**Input material**:
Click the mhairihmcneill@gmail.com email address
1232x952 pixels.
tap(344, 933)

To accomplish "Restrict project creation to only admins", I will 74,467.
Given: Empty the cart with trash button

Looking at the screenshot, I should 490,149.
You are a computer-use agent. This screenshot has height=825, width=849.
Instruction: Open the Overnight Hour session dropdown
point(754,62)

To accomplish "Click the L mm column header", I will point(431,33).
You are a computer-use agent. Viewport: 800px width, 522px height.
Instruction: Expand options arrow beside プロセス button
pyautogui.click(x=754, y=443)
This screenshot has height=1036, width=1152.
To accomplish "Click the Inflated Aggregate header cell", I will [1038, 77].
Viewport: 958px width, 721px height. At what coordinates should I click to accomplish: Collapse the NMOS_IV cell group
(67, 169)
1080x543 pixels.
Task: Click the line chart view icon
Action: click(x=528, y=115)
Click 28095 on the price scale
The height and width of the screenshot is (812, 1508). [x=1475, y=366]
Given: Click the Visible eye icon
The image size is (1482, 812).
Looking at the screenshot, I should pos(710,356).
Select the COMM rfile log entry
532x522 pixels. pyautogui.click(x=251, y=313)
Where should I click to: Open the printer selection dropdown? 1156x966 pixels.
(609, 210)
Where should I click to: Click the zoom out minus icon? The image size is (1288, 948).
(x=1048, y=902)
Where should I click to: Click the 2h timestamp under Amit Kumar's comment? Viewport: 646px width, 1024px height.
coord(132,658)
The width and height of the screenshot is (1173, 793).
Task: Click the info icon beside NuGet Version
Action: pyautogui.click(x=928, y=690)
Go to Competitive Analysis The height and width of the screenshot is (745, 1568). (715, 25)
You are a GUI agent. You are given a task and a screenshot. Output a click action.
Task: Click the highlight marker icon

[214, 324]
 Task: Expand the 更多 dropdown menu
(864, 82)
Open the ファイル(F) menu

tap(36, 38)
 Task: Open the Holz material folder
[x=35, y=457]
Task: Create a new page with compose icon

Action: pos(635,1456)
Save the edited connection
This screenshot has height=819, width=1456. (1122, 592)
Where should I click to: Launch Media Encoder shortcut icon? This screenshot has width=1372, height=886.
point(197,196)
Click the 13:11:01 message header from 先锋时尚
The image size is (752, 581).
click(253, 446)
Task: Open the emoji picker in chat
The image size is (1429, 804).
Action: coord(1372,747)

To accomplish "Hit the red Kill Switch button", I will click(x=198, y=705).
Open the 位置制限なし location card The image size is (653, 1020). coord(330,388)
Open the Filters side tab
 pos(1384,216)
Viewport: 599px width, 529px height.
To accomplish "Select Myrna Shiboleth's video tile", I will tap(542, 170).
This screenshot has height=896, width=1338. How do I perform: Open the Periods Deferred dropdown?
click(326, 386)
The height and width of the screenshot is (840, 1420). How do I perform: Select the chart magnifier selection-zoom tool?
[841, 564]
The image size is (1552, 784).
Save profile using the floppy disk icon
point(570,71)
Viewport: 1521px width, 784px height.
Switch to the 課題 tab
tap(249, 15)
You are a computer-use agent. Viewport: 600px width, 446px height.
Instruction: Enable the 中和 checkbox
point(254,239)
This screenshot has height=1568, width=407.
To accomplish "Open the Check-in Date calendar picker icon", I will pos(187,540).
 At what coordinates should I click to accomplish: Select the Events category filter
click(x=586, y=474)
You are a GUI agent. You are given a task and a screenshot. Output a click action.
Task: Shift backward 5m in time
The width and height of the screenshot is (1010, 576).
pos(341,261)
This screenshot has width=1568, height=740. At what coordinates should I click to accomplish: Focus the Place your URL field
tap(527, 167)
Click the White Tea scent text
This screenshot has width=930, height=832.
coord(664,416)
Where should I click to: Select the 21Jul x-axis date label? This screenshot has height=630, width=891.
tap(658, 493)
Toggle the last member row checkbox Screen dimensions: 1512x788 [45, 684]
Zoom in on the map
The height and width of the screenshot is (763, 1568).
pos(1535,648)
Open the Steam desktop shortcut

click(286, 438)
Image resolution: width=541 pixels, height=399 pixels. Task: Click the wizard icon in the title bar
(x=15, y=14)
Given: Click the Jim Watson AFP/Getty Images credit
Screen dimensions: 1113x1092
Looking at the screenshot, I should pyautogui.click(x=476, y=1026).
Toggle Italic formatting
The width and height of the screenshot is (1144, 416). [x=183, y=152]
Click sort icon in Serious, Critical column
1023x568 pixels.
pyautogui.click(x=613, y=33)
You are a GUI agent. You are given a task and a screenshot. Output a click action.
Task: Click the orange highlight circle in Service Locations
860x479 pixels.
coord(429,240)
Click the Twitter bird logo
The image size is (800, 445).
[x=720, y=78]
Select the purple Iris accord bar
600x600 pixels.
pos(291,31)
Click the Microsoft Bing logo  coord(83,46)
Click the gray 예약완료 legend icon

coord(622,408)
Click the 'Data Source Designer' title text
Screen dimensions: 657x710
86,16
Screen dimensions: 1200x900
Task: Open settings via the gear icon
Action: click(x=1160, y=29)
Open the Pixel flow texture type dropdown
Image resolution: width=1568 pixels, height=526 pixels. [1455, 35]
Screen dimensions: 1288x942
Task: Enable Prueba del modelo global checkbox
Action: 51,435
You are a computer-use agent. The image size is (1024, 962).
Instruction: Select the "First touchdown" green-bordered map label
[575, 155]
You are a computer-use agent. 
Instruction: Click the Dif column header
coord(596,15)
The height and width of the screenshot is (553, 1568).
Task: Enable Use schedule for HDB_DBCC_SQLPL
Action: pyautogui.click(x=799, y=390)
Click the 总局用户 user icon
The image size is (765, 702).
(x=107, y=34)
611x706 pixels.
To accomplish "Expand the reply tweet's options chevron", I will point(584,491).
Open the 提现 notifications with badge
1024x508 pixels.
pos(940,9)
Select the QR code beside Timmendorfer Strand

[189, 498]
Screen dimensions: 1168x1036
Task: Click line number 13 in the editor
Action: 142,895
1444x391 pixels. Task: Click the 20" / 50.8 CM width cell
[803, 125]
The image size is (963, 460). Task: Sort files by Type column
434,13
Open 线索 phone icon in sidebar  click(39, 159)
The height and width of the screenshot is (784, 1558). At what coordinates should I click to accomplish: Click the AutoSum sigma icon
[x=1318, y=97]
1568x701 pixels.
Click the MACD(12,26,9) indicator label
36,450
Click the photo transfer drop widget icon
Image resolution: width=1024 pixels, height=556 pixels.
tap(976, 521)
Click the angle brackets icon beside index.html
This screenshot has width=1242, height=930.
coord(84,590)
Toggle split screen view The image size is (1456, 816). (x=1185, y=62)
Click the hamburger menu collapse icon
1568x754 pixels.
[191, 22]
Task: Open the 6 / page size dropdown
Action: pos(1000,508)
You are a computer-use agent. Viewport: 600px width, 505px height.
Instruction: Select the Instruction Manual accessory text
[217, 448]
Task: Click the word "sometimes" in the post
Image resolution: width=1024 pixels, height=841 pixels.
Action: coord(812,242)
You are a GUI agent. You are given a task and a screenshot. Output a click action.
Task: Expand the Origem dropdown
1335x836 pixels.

**Aim**: Rewrite the listing above with every occurrence of "computer-use agent" changed to "screen-control agent" and everything else left as it is.

**Task answer**:
Click the mhairihmcneill@gmail.com email address
1232x952 pixels.
tap(344, 933)

To accomplish "Restrict project creation to only admins", I will 74,467.
Given: Empty the cart with trash button

Looking at the screenshot, I should 490,149.
You are a screen-control agent. This screenshot has height=825, width=849.
Instruction: Open the Overnight Hour session dropdown
point(754,62)

To accomplish "Click the L mm column header", I will point(431,33).
You are a screen-control agent. Viewport: 800px width, 522px height.
Instruction: Expand options arrow beside プロセス button
pyautogui.click(x=754, y=443)
This screenshot has height=1036, width=1152.
To accomplish "Click the Inflated Aggregate header cell", I will [1038, 77].
Viewport: 958px width, 721px height. At what coordinates should I click to accomplish: Collapse the NMOS_IV cell group
(67, 169)
1080x543 pixels.
Task: Click the line chart view icon
Action: click(x=528, y=115)
Click 28095 on the price scale
The height and width of the screenshot is (812, 1508). [x=1475, y=366]
Given: Click the Visible eye icon
The image size is (1482, 812).
Looking at the screenshot, I should pos(710,356).
Select the COMM rfile log entry
532x522 pixels. pyautogui.click(x=251, y=313)
Where should I click to: Open the printer selection dropdown? 1156x966 pixels.
(609, 210)
Where should I click to: Click the zoom out minus icon? The image size is (1288, 948).
(x=1048, y=902)
Where should I click to: Click the 2h timestamp under Amit Kumar's comment? Viewport: 646px width, 1024px height.
coord(132,658)
The width and height of the screenshot is (1173, 793).
Task: Click the info icon beside NuGet Version
Action: pyautogui.click(x=928, y=690)
Go to Competitive Analysis The height and width of the screenshot is (745, 1568). (715, 25)
You are a GUI agent. You are given a task and a screenshot. Output a click action.
Task: Click the highlight marker icon

[214, 324]
 Task: Expand the 更多 dropdown menu
(864, 82)
Open the ファイル(F) menu

tap(36, 38)
 Task: Open the Holz material folder
[x=35, y=457]
Task: Create a new page with compose icon

Action: pos(635,1456)
Save the edited connection
This screenshot has height=819, width=1456. (1122, 592)
Where should I click to: Launch Media Encoder shortcut icon? This screenshot has width=1372, height=886.
point(197,196)
Click the 13:11:01 message header from 先锋时尚
The image size is (752, 581).
click(253, 446)
Task: Open the emoji picker in chat
The image size is (1429, 804).
Action: coord(1372,747)

To accomplish "Hit the red Kill Switch button", I will click(x=198, y=705).
Open the 位置制限なし location card The image size is (653, 1020). coord(330,388)
Open the Filters side tab
 pos(1384,216)
Viewport: 599px width, 529px height.
To accomplish "Select Myrna Shiboleth's video tile", I will tap(542, 170).
This screenshot has height=896, width=1338. How do I perform: Open the Periods Deferred dropdown?
click(326, 386)
The height and width of the screenshot is (840, 1420). How do I perform: Select the chart magnifier selection-zoom tool?
[841, 564]
The image size is (1552, 784).
Save profile using the floppy disk icon
point(570,71)
Viewport: 1521px width, 784px height.
Switch to the 課題 tab
tap(249, 15)
You are a screen-control agent. Viewport: 600px width, 446px height.
Instruction: Enable the 中和 checkbox
point(254,239)
This screenshot has height=1568, width=407.
To accomplish "Open the Check-in Date calendar picker icon", I will pos(187,540).
 At what coordinates should I click to accomplish: Select the Events category filter
click(x=586, y=474)
You are a GUI agent. You are given a task and a screenshot. Output a click action.
Task: Shift backward 5m in time
The width and height of the screenshot is (1010, 576).
pos(341,261)
This screenshot has width=1568, height=740. At what coordinates should I click to accomplish: Focus the Place your URL field
tap(527, 167)
Click the White Tea scent text
This screenshot has width=930, height=832.
coord(664,416)
Where should I click to: Select the 21Jul x-axis date label? This screenshot has height=630, width=891.
tap(658, 493)
Toggle the last member row checkbox Screen dimensions: 1512x788 [45, 684]
Zoom in on the map
The height and width of the screenshot is (763, 1568).
pos(1535,648)
Open the Steam desktop shortcut

click(286, 438)
Image resolution: width=541 pixels, height=399 pixels. Task: Click the wizard icon in the title bar
(x=15, y=14)
Given: Click the Jim Watson AFP/Getty Images credit
Screen dimensions: 1113x1092
Looking at the screenshot, I should pyautogui.click(x=476, y=1026).
Toggle Italic formatting
The width and height of the screenshot is (1144, 416). [x=183, y=152]
Click sort icon in Serious, Critical column
1023x568 pixels.
pyautogui.click(x=613, y=33)
You are a GUI agent. You are given a task and a screenshot. Output a click action.
Task: Click the orange highlight circle in Service Locations
860x479 pixels.
coord(429,240)
Click the Twitter bird logo
The image size is (800, 445).
[x=720, y=78]
Select the purple Iris accord bar
600x600 pixels.
pos(291,31)
Click the Microsoft Bing logo  coord(83,46)
Click the gray 예약완료 legend icon

coord(622,408)
Click the 'Data Source Designer' title text
Screen dimensions: 657x710
86,16
Screen dimensions: 1200x900
Task: Open settings via the gear icon
Action: click(x=1160, y=29)
Open the Pixel flow texture type dropdown
Image resolution: width=1568 pixels, height=526 pixels. [1455, 35]
Screen dimensions: 1288x942
Task: Enable Prueba del modelo global checkbox
Action: 51,435
You are a screen-control agent. The image size is (1024, 962).
Instruction: Select the "First touchdown" green-bordered map label
[575, 155]
You are a screen-control agent. 
Instruction: Click the Dif column header
coord(596,15)
The height and width of the screenshot is (553, 1568).
Task: Enable Use schedule for HDB_DBCC_SQLPL
Action: pyautogui.click(x=799, y=390)
Click the 总局用户 user icon
The image size is (765, 702).
(x=107, y=34)
611x706 pixels.
To accomplish "Expand the reply tweet's options chevron", I will point(584,491).
Open the 提现 notifications with badge
1024x508 pixels.
pos(940,9)
Select the QR code beside Timmendorfer Strand

[189, 498]
Screen dimensions: 1168x1036
Task: Click line number 13 in the editor
Action: 142,895
1444x391 pixels. Task: Click the 20" / 50.8 CM width cell
[803, 125]
The image size is (963, 460). Task: Sort files by Type column
434,13
Open 线索 phone icon in sidebar  click(39, 159)
The height and width of the screenshot is (784, 1558). At what coordinates should I click to accomplish: Click the AutoSum sigma icon
[x=1318, y=97]
1568x701 pixels.
Click the MACD(12,26,9) indicator label
36,450
Click the photo transfer drop widget icon
Image resolution: width=1024 pixels, height=556 pixels.
tap(976, 521)
Click the angle brackets icon beside index.html
This screenshot has width=1242, height=930.
coord(84,590)
Toggle split screen view The image size is (1456, 816). (x=1185, y=62)
Click the hamburger menu collapse icon
1568x754 pixels.
[191, 22]
Task: Open the 6 / page size dropdown
Action: pos(1000,508)
You are a screen-control agent. Viewport: 600px width, 505px height.
Instruction: Select the Instruction Manual accessory text
[217, 448]
Task: Click the word "sometimes" in the post
Image resolution: width=1024 pixels, height=841 pixels.
Action: coord(812,242)
You are a GUI agent. You are given a task and a screenshot. Output a click action.
Task: Expand the Origem dropdown
1335x836 pixels.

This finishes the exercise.